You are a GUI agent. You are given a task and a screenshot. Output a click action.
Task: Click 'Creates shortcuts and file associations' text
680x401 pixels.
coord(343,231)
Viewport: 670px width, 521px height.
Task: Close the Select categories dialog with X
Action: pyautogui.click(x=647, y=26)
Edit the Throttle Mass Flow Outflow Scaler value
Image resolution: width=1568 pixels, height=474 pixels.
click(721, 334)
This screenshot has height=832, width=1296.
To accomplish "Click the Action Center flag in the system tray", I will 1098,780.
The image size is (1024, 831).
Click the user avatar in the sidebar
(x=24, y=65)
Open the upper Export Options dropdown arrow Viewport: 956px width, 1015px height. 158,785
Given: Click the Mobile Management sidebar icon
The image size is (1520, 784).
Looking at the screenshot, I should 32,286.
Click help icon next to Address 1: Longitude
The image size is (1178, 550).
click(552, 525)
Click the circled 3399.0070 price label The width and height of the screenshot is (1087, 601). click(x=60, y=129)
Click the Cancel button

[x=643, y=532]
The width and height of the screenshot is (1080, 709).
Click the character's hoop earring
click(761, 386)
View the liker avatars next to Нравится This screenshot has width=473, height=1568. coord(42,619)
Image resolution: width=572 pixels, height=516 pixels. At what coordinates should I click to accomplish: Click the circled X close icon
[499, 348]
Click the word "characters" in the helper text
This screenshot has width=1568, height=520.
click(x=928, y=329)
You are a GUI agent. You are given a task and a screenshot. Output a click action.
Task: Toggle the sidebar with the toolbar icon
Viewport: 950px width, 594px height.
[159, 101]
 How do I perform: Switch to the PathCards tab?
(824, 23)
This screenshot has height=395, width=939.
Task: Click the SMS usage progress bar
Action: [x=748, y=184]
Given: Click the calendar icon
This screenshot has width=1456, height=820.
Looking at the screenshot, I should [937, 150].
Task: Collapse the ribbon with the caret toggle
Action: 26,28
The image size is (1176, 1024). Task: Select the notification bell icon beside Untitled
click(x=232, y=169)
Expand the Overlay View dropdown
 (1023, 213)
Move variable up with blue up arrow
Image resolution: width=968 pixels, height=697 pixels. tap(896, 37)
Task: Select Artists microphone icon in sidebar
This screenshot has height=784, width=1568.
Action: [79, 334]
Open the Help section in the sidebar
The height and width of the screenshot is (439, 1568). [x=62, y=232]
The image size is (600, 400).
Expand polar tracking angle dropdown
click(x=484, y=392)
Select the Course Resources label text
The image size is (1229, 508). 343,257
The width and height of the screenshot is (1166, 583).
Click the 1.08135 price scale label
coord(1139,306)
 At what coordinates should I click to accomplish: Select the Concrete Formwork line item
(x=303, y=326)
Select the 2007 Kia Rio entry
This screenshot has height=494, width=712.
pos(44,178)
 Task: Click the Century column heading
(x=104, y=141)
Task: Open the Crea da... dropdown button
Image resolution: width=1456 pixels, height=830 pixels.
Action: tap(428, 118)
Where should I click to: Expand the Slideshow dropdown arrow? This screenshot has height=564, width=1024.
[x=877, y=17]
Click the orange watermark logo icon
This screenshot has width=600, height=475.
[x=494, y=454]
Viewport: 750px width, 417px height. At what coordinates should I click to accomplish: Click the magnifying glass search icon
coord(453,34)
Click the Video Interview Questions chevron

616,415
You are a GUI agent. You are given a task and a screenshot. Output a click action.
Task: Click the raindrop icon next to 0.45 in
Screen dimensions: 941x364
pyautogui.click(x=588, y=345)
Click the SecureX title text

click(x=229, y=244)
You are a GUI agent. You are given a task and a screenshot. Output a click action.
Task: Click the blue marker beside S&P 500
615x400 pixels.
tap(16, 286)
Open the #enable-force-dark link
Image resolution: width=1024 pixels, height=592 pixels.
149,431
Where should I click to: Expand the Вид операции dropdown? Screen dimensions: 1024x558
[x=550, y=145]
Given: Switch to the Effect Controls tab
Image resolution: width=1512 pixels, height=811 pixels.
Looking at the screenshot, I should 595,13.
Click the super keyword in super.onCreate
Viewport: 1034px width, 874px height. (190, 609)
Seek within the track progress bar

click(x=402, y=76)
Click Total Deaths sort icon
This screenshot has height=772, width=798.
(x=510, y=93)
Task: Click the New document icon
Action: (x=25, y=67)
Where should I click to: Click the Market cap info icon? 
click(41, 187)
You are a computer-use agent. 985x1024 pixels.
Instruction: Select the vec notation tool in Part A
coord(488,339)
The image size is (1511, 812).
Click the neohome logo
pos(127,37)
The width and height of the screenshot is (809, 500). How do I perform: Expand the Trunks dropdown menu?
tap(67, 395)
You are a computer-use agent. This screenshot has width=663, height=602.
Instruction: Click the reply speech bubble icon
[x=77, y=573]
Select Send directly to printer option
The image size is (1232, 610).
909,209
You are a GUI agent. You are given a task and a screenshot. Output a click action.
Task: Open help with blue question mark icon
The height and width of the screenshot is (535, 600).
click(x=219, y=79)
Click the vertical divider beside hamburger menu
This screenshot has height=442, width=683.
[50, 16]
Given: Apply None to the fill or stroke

_TASK_. Give an exact reproduction of the lines from the one with "The height and width of the screenshot is (535, 600)." to the final line of the entries, including both.

_ANSWER TO THIS EXERCISE_.
The height and width of the screenshot is (535, 600).
click(x=219, y=79)
Click the vertical divider beside hamburger menu
This screenshot has height=442, width=683.
[50, 16]
Given: Apply None to the fill or stroke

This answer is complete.